> _SELECTED EXCERPT_
Being a good Christian is hard sometimes especially when you are as broke as I was at the time. The wallet was crammed full of 20 and 100 dollar bills. I took out my fare according to the meter - no tip - and waited to make sure he made it to the front door of his house before driving away.

My second visit to a bar was to Billy Bob's Texas. Some friends invited us and it was a new deal and supposed to be pretty tame. People said it was more like an amusement park. My Sweet Baboo and I went along. We'd been looking to meet some friends and this seemed like something different to do and besides it came with a baby-sitter and we really needed a break from the kids.

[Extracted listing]
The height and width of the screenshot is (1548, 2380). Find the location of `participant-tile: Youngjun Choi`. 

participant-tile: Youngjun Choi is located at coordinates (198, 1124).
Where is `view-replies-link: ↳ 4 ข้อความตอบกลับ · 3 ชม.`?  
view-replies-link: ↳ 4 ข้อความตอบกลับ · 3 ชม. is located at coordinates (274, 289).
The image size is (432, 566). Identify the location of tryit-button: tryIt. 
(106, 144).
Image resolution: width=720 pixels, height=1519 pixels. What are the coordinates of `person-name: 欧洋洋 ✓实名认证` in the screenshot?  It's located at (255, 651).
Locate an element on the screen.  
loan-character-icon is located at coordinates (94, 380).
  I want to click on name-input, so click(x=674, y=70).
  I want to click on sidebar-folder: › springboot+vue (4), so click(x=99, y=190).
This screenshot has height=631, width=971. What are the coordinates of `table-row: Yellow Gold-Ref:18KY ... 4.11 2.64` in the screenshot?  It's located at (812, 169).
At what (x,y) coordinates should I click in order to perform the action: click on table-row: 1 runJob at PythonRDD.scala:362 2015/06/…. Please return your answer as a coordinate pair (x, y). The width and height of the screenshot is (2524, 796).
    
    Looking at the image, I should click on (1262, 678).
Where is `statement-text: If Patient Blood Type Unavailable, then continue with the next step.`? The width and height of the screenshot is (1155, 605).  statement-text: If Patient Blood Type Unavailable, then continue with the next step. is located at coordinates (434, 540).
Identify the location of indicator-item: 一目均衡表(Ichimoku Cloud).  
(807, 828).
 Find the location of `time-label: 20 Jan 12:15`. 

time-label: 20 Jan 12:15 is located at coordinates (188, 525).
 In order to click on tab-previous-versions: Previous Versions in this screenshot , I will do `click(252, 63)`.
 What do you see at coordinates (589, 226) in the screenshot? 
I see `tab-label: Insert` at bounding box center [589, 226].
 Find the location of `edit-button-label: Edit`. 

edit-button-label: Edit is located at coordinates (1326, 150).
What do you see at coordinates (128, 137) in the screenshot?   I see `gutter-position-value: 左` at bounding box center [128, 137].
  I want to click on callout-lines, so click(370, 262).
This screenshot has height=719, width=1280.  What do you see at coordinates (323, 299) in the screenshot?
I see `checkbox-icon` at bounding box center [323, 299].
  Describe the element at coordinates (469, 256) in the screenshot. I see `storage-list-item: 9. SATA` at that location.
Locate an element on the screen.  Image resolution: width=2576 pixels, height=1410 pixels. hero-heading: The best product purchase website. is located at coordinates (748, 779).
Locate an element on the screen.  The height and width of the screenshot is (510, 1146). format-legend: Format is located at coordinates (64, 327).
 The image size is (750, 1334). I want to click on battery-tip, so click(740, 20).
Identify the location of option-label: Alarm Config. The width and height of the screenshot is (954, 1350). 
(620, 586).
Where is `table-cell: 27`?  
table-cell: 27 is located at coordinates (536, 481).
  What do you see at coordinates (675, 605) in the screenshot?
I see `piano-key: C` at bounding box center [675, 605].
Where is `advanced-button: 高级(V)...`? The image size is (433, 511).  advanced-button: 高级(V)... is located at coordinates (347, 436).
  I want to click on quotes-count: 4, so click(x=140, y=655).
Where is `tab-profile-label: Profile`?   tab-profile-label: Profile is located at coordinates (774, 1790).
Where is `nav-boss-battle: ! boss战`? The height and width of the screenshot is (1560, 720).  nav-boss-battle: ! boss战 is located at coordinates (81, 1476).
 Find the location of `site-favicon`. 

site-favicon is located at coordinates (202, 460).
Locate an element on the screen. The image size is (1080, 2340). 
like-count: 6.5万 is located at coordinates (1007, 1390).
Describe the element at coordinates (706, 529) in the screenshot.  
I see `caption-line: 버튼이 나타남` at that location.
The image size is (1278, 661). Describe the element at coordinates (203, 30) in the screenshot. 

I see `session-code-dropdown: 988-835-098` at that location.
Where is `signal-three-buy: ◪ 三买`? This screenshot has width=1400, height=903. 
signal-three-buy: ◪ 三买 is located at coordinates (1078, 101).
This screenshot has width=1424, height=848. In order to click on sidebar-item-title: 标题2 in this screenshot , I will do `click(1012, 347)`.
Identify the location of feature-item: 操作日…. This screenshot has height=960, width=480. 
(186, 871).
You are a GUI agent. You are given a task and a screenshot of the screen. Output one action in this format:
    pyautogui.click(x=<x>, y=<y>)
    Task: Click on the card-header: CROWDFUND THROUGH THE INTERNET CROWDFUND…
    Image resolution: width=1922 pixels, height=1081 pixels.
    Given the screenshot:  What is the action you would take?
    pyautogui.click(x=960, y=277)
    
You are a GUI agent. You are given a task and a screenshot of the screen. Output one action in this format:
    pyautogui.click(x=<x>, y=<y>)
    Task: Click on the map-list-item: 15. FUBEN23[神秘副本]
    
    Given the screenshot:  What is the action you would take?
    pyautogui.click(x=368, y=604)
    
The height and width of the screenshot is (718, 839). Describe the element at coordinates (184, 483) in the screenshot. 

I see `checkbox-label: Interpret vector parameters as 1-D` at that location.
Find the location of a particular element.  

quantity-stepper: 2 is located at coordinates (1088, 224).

> _PROBLEM SET_
1. According to the personal account, where did the narrator's second visit to a bar take place?
2. Write the next part of the personal account, picking up right after its final sentence.
The listing was gathered from a separate source and has no connection to the personal account.

> _SOLVED PROBLEMS_
1. Billy Bob's Texas.

2.
The place has an indoor rodeo arena, but there wasn't a rodeo that night. There was some kind of very loud cover band, but the music wasn't anything I cared for. I danced badly with my wife (we're not a dancing people the misses and I). Somehow we swappped partners with the other couple and I danced with his wife and he with mine. I was NOT at all comfortable doing that, although I probably managed it better than my sweetie. When it was over, I grabbed her and swirled her out on the dance floor, where we remained clinging together like lost sailors in a raging sea till it was over and time to go home..

I really didn't see the fun it in. though someone told me you have to drink to appreciate the darkness, the smoke, the ear-shattering music and the blue lights.

My third visit to a bar was when I went to South Carolina with a board member of the nonprofit where I worked. We were going to South Carolina to accept a gold award for a documentary film we did about our work at Worldfest Charleston International Film Festival. We landed in the wrong state.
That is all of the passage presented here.